Tabella: Elementi presenti nelle ceneri del vulcano indonesiano Papandayan
(Fonte foto: JSFA Reports)
Il silicio è al primo posto, seguito da alluminio, potassio, sodio, ferro, fosforo, magnesio, calcio e titanio. Il silicio è un elemento importante per la crescita, in grado di rafforzare le piante sotto stress di tipo abiotico e biotico, ad esempio per quanto riguarda gli attacchi fungini. Il fosforo e il potassio sono due importanti macroelementi, come anche il ferro e il calcio, di cui le piante hanno un fabbisogno ridotto.

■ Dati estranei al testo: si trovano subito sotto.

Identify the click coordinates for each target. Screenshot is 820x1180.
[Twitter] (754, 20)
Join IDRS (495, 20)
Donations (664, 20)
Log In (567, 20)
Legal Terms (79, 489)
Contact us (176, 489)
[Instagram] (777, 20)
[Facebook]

E gli aspetti negativi? "Non ce ne sono. A parte i problemi legati nell'immediato dell'eruzione dai lapilli e dalle ceneri che impermeabilizzano il terreno, le ceneri vulcaniche non contengono sostanze dannose per le piante. Al contrario, non solo tutte le aree coltivate intorno ai vulcani sono rigogliose, ma le colture danno prodotti agricoli di altissimo pregio. Nel 2021 l'eruzione del vulcano dell'isola di Las Palmas, nelle Canarie, ha ricoperto di cenere intere piantagioni di banano, senza che si siano registrati danni alla coltura o che elementi come il molibdeno poi eccedessero la soglia di rischio nei frutti".